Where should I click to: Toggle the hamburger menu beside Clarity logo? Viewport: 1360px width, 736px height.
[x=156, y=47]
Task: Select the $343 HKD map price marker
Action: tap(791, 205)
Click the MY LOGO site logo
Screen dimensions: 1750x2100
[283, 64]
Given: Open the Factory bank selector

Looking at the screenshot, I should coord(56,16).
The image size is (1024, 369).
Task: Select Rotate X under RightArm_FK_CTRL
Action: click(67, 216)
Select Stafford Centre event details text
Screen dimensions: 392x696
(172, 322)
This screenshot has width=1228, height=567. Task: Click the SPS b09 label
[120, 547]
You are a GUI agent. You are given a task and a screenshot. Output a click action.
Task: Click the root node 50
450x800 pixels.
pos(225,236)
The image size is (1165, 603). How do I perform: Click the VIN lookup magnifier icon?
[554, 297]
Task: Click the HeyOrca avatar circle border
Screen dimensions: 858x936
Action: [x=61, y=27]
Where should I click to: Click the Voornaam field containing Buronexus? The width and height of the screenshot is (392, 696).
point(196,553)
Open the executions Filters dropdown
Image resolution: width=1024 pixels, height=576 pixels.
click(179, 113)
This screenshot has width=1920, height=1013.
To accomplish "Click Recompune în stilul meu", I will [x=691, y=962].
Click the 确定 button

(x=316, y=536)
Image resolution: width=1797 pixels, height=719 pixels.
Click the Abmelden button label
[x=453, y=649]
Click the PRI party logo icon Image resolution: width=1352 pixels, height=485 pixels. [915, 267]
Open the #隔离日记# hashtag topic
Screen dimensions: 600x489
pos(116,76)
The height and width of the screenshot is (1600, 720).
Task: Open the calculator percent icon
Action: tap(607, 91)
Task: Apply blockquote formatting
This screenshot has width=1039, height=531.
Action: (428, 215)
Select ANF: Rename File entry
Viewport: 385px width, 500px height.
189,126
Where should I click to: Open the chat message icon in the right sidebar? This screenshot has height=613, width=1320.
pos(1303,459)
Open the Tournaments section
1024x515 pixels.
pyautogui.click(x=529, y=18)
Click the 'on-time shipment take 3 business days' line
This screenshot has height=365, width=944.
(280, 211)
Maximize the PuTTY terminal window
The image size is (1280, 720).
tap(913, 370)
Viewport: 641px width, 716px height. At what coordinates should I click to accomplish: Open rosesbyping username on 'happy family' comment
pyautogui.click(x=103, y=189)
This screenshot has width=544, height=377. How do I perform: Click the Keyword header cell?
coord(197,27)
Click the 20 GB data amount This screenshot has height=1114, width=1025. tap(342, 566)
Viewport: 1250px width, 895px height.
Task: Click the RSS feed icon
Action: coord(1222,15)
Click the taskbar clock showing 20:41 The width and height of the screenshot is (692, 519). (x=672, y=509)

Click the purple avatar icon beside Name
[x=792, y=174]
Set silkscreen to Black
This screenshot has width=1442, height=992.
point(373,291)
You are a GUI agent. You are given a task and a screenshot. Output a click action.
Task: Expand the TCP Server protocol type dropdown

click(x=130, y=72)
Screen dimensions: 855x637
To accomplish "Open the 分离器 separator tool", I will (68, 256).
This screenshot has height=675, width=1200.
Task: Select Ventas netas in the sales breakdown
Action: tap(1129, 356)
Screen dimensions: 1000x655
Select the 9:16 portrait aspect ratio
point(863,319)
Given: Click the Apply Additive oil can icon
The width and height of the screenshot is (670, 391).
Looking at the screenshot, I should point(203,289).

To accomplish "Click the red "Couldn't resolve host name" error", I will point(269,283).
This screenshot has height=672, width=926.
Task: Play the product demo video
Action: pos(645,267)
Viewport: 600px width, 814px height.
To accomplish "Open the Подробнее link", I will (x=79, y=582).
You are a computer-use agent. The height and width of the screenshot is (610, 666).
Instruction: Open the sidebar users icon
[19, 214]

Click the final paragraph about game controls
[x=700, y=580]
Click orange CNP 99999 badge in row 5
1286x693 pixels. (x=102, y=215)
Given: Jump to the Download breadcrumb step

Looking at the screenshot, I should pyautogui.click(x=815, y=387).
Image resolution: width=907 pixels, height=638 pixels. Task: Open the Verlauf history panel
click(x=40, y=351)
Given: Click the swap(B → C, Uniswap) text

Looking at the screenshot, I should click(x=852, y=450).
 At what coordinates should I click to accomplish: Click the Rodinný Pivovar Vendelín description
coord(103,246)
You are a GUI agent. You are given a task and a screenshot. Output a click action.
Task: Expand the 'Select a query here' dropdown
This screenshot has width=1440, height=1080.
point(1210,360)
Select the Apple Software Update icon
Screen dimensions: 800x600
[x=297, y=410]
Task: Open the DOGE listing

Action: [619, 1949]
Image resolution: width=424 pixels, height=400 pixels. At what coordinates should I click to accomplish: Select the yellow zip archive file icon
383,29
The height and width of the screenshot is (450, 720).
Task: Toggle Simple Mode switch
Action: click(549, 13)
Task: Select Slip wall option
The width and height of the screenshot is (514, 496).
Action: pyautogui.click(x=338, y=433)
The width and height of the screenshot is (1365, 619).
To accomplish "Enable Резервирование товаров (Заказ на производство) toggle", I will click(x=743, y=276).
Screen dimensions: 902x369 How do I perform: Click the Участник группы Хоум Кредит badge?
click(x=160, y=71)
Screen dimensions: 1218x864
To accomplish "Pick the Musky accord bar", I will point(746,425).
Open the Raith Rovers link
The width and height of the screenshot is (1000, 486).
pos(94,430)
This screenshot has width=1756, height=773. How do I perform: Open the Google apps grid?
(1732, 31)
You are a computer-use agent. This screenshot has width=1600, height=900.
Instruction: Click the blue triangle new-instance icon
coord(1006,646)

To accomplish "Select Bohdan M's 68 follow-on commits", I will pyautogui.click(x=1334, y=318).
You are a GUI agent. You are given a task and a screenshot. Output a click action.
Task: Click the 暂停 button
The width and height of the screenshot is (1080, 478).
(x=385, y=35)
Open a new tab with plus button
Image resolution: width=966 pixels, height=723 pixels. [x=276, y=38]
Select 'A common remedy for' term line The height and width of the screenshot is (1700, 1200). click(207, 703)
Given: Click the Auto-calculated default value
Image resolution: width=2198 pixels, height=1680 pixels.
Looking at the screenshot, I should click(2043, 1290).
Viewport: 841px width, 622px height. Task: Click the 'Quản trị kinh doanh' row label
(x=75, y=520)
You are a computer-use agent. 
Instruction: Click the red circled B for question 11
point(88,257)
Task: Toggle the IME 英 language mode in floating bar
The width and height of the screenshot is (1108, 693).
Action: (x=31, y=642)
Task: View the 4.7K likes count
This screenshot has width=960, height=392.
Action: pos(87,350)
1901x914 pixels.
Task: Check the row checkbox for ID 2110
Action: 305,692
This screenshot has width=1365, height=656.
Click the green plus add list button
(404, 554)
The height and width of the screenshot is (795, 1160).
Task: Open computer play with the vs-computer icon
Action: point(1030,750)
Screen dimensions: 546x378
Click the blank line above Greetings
════════════════
# WHAT THE EXERCISE ASKS
Restate the listing word for word, but only from its first line through the line with "Open the #隔离日记# hashtag topic", keeping both end lines.

# RESPONSE
Where should I click to: Toggle the hamburger menu beside Clarity logo? Viewport: 1360px width, 736px height.
[x=156, y=47]
Task: Select the $343 HKD map price marker
Action: tap(791, 205)
Click the MY LOGO site logo
Screen dimensions: 1750x2100
[283, 64]
Given: Open the Factory bank selector

Looking at the screenshot, I should coord(56,16).
The image size is (1024, 369).
Task: Select Rotate X under RightArm_FK_CTRL
Action: click(67, 216)
Select Stafford Centre event details text
Screen dimensions: 392x696
(172, 322)
This screenshot has width=1228, height=567. Task: Click the SPS b09 label
[120, 547]
You are a GUI agent. You are given a task and a screenshot. Output a click action.
Task: Click the root node 50
450x800 pixels.
pos(225,236)
The image size is (1165, 603). How do I perform: Click the VIN lookup magnifier icon?
[554, 297]
Task: Click the HeyOrca avatar circle border
Screen dimensions: 858x936
Action: [x=61, y=27]
Where should I click to: Click the Voornaam field containing Buronexus? The width and height of the screenshot is (392, 696).
point(196,553)
Open the executions Filters dropdown
Image resolution: width=1024 pixels, height=576 pixels.
click(179, 113)
This screenshot has width=1920, height=1013.
To accomplish "Click Recompune în stilul meu", I will [x=691, y=962].
Click the 确定 button

(x=316, y=536)
Image resolution: width=1797 pixels, height=719 pixels.
Click the Abmelden button label
[x=453, y=649]
Click the PRI party logo icon Image resolution: width=1352 pixels, height=485 pixels. [915, 267]
Open the #隔离日记# hashtag topic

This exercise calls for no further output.